* Start RECORDS PROVIDED *
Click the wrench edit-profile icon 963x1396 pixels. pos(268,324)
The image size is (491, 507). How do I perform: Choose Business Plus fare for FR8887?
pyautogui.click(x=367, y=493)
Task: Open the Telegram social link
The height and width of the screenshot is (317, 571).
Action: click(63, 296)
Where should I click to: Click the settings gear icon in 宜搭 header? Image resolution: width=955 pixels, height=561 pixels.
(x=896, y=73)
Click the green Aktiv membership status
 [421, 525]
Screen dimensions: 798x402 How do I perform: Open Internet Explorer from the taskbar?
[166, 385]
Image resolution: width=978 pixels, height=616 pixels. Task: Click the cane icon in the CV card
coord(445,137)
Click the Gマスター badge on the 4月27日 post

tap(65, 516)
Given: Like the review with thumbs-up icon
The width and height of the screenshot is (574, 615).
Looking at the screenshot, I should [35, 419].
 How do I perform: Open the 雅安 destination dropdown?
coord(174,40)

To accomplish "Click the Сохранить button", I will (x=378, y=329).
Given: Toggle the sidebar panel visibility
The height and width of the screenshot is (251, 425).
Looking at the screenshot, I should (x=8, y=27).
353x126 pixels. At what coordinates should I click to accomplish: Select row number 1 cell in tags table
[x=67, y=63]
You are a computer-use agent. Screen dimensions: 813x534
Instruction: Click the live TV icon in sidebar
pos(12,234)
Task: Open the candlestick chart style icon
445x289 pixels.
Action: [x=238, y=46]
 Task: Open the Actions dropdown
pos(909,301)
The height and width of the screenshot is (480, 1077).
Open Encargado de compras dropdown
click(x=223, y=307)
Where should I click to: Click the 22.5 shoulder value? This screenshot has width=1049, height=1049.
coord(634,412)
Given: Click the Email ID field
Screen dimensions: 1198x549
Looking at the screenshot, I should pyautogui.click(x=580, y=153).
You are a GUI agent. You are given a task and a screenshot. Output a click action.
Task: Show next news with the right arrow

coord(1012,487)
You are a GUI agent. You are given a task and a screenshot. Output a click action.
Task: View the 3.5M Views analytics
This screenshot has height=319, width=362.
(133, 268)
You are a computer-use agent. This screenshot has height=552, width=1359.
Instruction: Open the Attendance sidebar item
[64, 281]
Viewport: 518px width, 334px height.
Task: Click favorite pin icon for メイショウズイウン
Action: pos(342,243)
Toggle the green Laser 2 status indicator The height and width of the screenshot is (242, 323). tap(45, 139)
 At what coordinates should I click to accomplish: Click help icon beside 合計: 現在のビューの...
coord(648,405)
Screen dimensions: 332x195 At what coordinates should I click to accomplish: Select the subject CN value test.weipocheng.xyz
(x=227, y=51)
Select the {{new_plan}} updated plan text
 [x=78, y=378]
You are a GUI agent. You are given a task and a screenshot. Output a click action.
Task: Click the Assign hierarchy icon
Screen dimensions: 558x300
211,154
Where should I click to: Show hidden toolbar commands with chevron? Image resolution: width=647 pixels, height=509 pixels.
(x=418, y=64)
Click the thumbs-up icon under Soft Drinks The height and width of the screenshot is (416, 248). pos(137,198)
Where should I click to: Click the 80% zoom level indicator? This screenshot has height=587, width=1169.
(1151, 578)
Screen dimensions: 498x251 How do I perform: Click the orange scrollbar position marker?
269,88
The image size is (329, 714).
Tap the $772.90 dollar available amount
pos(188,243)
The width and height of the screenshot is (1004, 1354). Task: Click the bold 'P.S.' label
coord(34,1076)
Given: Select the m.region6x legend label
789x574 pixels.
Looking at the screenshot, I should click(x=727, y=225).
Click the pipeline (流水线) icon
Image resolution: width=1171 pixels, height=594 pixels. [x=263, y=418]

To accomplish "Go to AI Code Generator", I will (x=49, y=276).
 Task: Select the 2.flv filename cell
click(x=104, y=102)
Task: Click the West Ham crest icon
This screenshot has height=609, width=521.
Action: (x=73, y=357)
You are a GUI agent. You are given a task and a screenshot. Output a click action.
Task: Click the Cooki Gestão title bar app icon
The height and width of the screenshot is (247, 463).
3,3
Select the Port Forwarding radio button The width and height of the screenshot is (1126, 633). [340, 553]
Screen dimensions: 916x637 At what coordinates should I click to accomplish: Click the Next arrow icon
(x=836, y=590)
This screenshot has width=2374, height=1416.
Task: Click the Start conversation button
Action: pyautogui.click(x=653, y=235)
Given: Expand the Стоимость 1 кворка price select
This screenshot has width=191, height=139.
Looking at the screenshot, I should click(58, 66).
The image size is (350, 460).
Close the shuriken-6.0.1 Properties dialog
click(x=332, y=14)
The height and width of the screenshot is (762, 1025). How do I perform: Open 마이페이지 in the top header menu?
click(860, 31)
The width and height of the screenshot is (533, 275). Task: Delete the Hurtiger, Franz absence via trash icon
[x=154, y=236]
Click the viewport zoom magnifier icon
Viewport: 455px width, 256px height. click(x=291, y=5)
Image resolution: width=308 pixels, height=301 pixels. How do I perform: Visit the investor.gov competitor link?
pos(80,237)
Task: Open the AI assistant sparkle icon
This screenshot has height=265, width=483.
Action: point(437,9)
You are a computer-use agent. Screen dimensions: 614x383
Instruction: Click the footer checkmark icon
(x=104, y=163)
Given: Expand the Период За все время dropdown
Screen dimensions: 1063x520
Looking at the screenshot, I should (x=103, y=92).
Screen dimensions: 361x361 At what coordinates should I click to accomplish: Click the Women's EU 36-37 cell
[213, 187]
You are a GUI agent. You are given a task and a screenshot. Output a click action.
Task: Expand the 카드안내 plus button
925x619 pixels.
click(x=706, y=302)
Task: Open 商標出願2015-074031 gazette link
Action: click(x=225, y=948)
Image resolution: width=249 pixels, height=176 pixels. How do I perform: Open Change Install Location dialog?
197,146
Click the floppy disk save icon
* End RECORDS PROVIDED *
▸ AIM OF THE EXERCISE:
Give the data above again, swapping every "GUI agent" for "interface agent" and leaving all else unchanged.

▸ FULL SOLUTION:
Click the wrench edit-profile icon 963x1396 pixels. pos(268,324)
The image size is (491, 507). How do I perform: Choose Business Plus fare for FR8887?
pyautogui.click(x=367, y=493)
Task: Open the Telegram social link
The height and width of the screenshot is (317, 571).
Action: click(63, 296)
Where should I click to: Click the settings gear icon in 宜搭 header? Image resolution: width=955 pixels, height=561 pixels.
(x=896, y=73)
Click the green Aktiv membership status
 [421, 525]
Screen dimensions: 798x402 How do I perform: Open Internet Explorer from the taskbar?
[166, 385]
Image resolution: width=978 pixels, height=616 pixels. Task: Click the cane icon in the CV card
coord(445,137)
Click the Gマスター badge on the 4月27日 post

tap(65, 516)
Given: Like the review with thumbs-up icon
The width and height of the screenshot is (574, 615).
Looking at the screenshot, I should [35, 419].
 How do I perform: Open the 雅安 destination dropdown?
coord(174,40)

To accomplish "Click the Сохранить button", I will (x=378, y=329).
Given: Toggle the sidebar panel visibility
The height and width of the screenshot is (251, 425).
Looking at the screenshot, I should (x=8, y=27).
353x126 pixels. At what coordinates should I click to accomplish: Select row number 1 cell in tags table
[x=67, y=63]
You are a computer-use agent. Screen dimensions: 813x534
Instruction: Click the live TV icon in sidebar
pos(12,234)
Task: Open the candlestick chart style icon
445x289 pixels.
Action: [x=238, y=46]
 Task: Open the Actions dropdown
pos(909,301)
The height and width of the screenshot is (480, 1077).
Open Encargado de compras dropdown
click(x=223, y=307)
Where should I click to: Click the 22.5 shoulder value? This screenshot has width=1049, height=1049.
coord(634,412)
Given: Click the Email ID field
Screen dimensions: 1198x549
Looking at the screenshot, I should pyautogui.click(x=580, y=153).
You are a interface agent. You are given a task and a screenshot. Output a click action.
Task: Show next news with the right arrow

coord(1012,487)
You are a interface agent. You are given a task and a screenshot. Output a click action.
Task: View the 3.5M Views analytics
This screenshot has height=319, width=362.
(133, 268)
You are a computer-use agent. This screenshot has height=552, width=1359.
Instruction: Open the Attendance sidebar item
[64, 281]
Viewport: 518px width, 334px height.
Task: Click favorite pin icon for メイショウズイウン
Action: pos(342,243)
Toggle the green Laser 2 status indicator The height and width of the screenshot is (242, 323). tap(45, 139)
 At what coordinates should I click to accomplish: Click help icon beside 合計: 現在のビューの...
coord(648,405)
Screen dimensions: 332x195 At what coordinates should I click to accomplish: Select the subject CN value test.weipocheng.xyz
(x=227, y=51)
Select the {{new_plan}} updated plan text
 [x=78, y=378]
You are a interface agent. You are given a task and a screenshot. Output a click action.
Task: Click the Assign hierarchy icon
Screen dimensions: 558x300
211,154
Where should I click to: Show hidden toolbar commands with chevron? Image resolution: width=647 pixels, height=509 pixels.
(x=418, y=64)
Click the thumbs-up icon under Soft Drinks The height and width of the screenshot is (416, 248). pos(137,198)
Where should I click to: Click the 80% zoom level indicator? This screenshot has height=587, width=1169.
(1151, 578)
Screen dimensions: 498x251 How do I perform: Click the orange scrollbar position marker?
269,88
The image size is (329, 714).
Tap the $772.90 dollar available amount
pos(188,243)
The width and height of the screenshot is (1004, 1354). Task: Click the bold 'P.S.' label
coord(34,1076)
Given: Select the m.region6x legend label
789x574 pixels.
Looking at the screenshot, I should click(x=727, y=225).
Click the pipeline (流水线) icon
Image resolution: width=1171 pixels, height=594 pixels. [x=263, y=418]

To accomplish "Go to AI Code Generator", I will (x=49, y=276).
 Task: Select the 2.flv filename cell
click(x=104, y=102)
Task: Click the West Ham crest icon
This screenshot has height=609, width=521.
Action: (x=73, y=357)
You are a interface agent. You are given a task and a screenshot. Output a click action.
Task: Click the Cooki Gestão title bar app icon
The height and width of the screenshot is (247, 463).
3,3
Select the Port Forwarding radio button The width and height of the screenshot is (1126, 633). [340, 553]
Screen dimensions: 916x637 At what coordinates should I click to accomplish: Click the Next arrow icon
(x=836, y=590)
This screenshot has width=2374, height=1416.
Task: Click the Start conversation button
Action: pyautogui.click(x=653, y=235)
Given: Expand the Стоимость 1 кворка price select
This screenshot has width=191, height=139.
Looking at the screenshot, I should click(58, 66).
The image size is (350, 460).
Close the shuriken-6.0.1 Properties dialog
click(x=332, y=14)
The height and width of the screenshot is (762, 1025). How do I perform: Open 마이페이지 in the top header menu?
click(860, 31)
The width and height of the screenshot is (533, 275). Task: Delete the Hurtiger, Franz absence via trash icon
[x=154, y=236]
Click the viewport zoom magnifier icon
Viewport: 455px width, 256px height. click(x=291, y=5)
Image resolution: width=308 pixels, height=301 pixels. How do I perform: Visit the investor.gov competitor link?
pos(80,237)
Task: Open the AI assistant sparkle icon
This screenshot has height=265, width=483.
Action: point(437,9)
You are a computer-use agent. Screen dimensions: 614x383
Instruction: Click the footer checkmark icon
(x=104, y=163)
Given: Expand the Период За все время dropdown
Screen dimensions: 1063x520
Looking at the screenshot, I should (x=103, y=92).
Screen dimensions: 361x361 At what coordinates should I click to accomplish: Click the Women's EU 36-37 cell
[213, 187]
You are a interface agent. You are given a task and a screenshot. Output a click action.
Task: Expand the 카드안내 plus button
925x619 pixels.
click(x=706, y=302)
Task: Open 商標出願2015-074031 gazette link
Action: click(x=225, y=948)
Image resolution: width=249 pixels, height=176 pixels. How do I perform: Open Change Install Location dialog?
197,146
Click the floppy disk save icon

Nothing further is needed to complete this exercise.